** DATA SHOWN follows **
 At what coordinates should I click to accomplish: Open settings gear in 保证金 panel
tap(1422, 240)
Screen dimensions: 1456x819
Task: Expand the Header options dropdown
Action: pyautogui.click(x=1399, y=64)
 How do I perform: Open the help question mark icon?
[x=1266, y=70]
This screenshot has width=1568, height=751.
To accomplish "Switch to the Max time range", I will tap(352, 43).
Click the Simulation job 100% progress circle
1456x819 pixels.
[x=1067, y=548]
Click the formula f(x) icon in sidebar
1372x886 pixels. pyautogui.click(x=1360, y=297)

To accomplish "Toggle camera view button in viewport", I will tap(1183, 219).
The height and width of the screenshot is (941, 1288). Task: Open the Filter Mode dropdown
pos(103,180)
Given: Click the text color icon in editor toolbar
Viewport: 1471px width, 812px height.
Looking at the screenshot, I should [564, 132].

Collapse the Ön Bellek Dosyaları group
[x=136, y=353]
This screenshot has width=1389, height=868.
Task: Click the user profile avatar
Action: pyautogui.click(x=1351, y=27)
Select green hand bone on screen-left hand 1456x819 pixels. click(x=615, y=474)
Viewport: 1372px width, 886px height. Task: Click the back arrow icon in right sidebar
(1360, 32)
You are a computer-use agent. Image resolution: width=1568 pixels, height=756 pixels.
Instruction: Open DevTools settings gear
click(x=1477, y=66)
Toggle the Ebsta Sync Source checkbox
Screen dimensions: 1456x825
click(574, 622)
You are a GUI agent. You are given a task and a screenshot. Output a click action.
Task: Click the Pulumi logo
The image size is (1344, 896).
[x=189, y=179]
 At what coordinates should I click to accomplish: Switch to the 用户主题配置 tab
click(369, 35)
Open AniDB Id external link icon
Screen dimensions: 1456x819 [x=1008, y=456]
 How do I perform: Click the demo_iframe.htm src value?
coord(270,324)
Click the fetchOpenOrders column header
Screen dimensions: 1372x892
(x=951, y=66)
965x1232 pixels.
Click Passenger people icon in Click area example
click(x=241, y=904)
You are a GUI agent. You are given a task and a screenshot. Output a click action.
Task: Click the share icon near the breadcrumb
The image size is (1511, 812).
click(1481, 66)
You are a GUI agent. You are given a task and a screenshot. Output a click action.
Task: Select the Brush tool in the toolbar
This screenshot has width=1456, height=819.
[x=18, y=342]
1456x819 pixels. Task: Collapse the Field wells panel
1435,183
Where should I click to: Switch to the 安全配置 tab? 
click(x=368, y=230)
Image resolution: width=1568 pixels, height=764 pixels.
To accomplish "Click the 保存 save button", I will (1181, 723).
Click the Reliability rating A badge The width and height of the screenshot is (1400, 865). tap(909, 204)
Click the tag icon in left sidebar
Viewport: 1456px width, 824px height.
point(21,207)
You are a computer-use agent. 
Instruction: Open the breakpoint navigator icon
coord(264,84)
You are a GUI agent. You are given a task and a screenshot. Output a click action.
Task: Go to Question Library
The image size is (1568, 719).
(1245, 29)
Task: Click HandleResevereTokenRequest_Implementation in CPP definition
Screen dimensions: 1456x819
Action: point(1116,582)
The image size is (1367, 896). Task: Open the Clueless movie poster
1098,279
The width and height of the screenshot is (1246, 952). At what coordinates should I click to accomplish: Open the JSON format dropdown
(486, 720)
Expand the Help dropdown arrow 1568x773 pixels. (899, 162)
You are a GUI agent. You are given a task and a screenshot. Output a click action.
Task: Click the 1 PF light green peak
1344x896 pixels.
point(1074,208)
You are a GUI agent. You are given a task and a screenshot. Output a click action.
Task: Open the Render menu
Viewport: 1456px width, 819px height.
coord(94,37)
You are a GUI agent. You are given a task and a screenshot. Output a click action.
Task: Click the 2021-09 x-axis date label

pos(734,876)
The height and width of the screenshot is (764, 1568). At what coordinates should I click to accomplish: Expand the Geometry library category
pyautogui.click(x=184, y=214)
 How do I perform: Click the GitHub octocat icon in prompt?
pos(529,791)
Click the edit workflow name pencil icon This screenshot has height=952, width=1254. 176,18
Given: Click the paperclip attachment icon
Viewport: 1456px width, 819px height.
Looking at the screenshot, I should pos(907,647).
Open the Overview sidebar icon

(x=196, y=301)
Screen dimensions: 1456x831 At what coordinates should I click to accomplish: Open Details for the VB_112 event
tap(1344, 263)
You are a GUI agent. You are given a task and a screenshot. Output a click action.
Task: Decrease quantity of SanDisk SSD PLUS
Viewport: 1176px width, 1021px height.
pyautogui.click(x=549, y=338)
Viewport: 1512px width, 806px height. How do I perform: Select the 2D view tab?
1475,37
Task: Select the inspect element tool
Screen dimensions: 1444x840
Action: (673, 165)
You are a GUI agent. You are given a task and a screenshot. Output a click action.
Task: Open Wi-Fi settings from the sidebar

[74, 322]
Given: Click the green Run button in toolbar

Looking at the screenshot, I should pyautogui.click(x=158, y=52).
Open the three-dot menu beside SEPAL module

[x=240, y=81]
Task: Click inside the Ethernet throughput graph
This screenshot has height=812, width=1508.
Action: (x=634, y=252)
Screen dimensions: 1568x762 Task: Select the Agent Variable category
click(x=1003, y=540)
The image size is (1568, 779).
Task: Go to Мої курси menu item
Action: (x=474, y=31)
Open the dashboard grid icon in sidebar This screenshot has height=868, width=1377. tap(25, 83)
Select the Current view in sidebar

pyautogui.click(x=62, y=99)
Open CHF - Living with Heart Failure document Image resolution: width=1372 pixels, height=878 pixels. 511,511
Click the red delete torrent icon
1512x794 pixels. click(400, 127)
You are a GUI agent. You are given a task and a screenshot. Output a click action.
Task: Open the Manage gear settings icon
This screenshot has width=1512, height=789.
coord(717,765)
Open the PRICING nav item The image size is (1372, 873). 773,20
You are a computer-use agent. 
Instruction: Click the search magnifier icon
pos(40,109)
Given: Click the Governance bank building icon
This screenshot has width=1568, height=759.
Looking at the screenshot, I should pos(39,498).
** End of DATA SHOWN **
DIRECTIONS FOR THIS TASK: Reproduce the lines above. Leave each one as it is.

RESULT OF THE EXERCISE:
 At what coordinates should I click to accomplish: Open settings gear in 保证金 panel
tap(1422, 240)
Screen dimensions: 1456x819
Task: Expand the Header options dropdown
Action: pyautogui.click(x=1399, y=64)
 How do I perform: Open the help question mark icon?
[x=1266, y=70]
This screenshot has width=1568, height=751.
To accomplish "Switch to the Max time range", I will tap(352, 43).
Click the Simulation job 100% progress circle
1456x819 pixels.
[x=1067, y=548]
Click the formula f(x) icon in sidebar
1372x886 pixels. pyautogui.click(x=1360, y=297)

To accomplish "Toggle camera view button in viewport", I will tap(1183, 219).
The height and width of the screenshot is (941, 1288). Task: Open the Filter Mode dropdown
pos(103,180)
Given: Click the text color icon in editor toolbar
Viewport: 1471px width, 812px height.
Looking at the screenshot, I should [564, 132].

Collapse the Ön Bellek Dosyaları group
[x=136, y=353]
This screenshot has width=1389, height=868.
Task: Click the user profile avatar
Action: pyautogui.click(x=1351, y=27)
Select green hand bone on screen-left hand 1456x819 pixels. click(x=615, y=474)
Viewport: 1372px width, 886px height. Task: Click the back arrow icon in right sidebar
(1360, 32)
You are a computer-use agent. Image resolution: width=1568 pixels, height=756 pixels.
Instruction: Open DevTools settings gear
click(x=1477, y=66)
Toggle the Ebsta Sync Source checkbox
Screen dimensions: 1456x825
click(574, 622)
You are a GUI agent. You are given a task and a screenshot. Output a click action.
Task: Click the Pulumi logo
The image size is (1344, 896).
[x=189, y=179]
 At what coordinates should I click to accomplish: Switch to the 用户主题配置 tab
click(369, 35)
Open AniDB Id external link icon
Screen dimensions: 1456x819 [x=1008, y=456]
 How do I perform: Click the demo_iframe.htm src value?
coord(270,324)
Click the fetchOpenOrders column header
Screen dimensions: 1372x892
(x=951, y=66)
965x1232 pixels.
Click Passenger people icon in Click area example
click(x=241, y=904)
You are a GUI agent. You are given a task and a screenshot. Output a click action.
Task: Click the share icon near the breadcrumb
The image size is (1511, 812).
click(1481, 66)
You are a GUI agent. You are given a task and a screenshot. Output a click action.
Task: Select the Brush tool in the toolbar
This screenshot has width=1456, height=819.
[x=18, y=342]
1456x819 pixels. Task: Collapse the Field wells panel
1435,183
Where should I click to: Switch to the 安全配置 tab? 
click(x=368, y=230)
Image resolution: width=1568 pixels, height=764 pixels.
To accomplish "Click the 保存 save button", I will (1181, 723).
Click the Reliability rating A badge The width and height of the screenshot is (1400, 865). tap(909, 204)
Click the tag icon in left sidebar
Viewport: 1456px width, 824px height.
point(21,207)
You are a computer-use agent. 
Instruction: Open the breakpoint navigator icon
coord(264,84)
You are a GUI agent. You are given a task and a screenshot. Output a click action.
Task: Go to Question Library
The image size is (1568, 719).
(1245, 29)
Task: Click HandleResevereTokenRequest_Implementation in CPP definition
Screen dimensions: 1456x819
Action: point(1116,582)
The image size is (1367, 896). Task: Open the Clueless movie poster
1098,279
The width and height of the screenshot is (1246, 952). At what coordinates should I click to accomplish: Open the JSON format dropdown
(486, 720)
Expand the Help dropdown arrow 1568x773 pixels. (899, 162)
You are a GUI agent. You are given a task and a screenshot. Output a click action.
Task: Click the 1 PF light green peak
1344x896 pixels.
point(1074,208)
You are a GUI agent. You are given a task and a screenshot. Output a click action.
Task: Open the Render menu
Viewport: 1456px width, 819px height.
coord(94,37)
You are a GUI agent. You are given a task and a screenshot. Output a click action.
Task: Click the 2021-09 x-axis date label

pos(734,876)
The height and width of the screenshot is (764, 1568). At what coordinates should I click to accomplish: Expand the Geometry library category
pyautogui.click(x=184, y=214)
 How do I perform: Click the GitHub octocat icon in prompt?
pos(529,791)
Click the edit workflow name pencil icon This screenshot has height=952, width=1254. 176,18
Given: Click the paperclip attachment icon
Viewport: 1456px width, 819px height.
Looking at the screenshot, I should pos(907,647).
Open the Overview sidebar icon

(x=196, y=301)
Screen dimensions: 1456x831 At what coordinates should I click to accomplish: Open Details for the VB_112 event
tap(1344, 263)
You are a GUI agent. You are given a task and a screenshot. Output a click action.
Task: Decrease quantity of SanDisk SSD PLUS
Viewport: 1176px width, 1021px height.
pyautogui.click(x=549, y=338)
Viewport: 1512px width, 806px height. How do I perform: Select the 2D view tab?
1475,37
Task: Select the inspect element tool
Screen dimensions: 1444x840
Action: (673, 165)
You are a GUI agent. You are given a task and a screenshot. Output a click action.
Task: Open Wi-Fi settings from the sidebar

[74, 322]
Given: Click the green Run button in toolbar

Looking at the screenshot, I should pyautogui.click(x=158, y=52).
Open the three-dot menu beside SEPAL module

[x=240, y=81]
Task: Click inside the Ethernet throughput graph
This screenshot has height=812, width=1508.
Action: (x=634, y=252)
Screen dimensions: 1568x762 Task: Select the Agent Variable category
click(x=1003, y=540)
The image size is (1568, 779).
Task: Go to Мої курси menu item
Action: (x=474, y=31)
Open the dashboard grid icon in sidebar This screenshot has height=868, width=1377. tap(25, 83)
Select the Current view in sidebar

pyautogui.click(x=62, y=99)
Open CHF - Living with Heart Failure document Image resolution: width=1372 pixels, height=878 pixels. 511,511
Click the red delete torrent icon
1512x794 pixels. click(400, 127)
You are a GUI agent. You are given a task and a screenshot. Output a click action.
Task: Open the Manage gear settings icon
This screenshot has width=1512, height=789.
coord(717,765)
Open the PRICING nav item The image size is (1372, 873). 773,20
You are a computer-use agent. 
Instruction: Click the search magnifier icon
pos(40,109)
Given: Click the Governance bank building icon
This screenshot has width=1568, height=759.
Looking at the screenshot, I should pos(39,498).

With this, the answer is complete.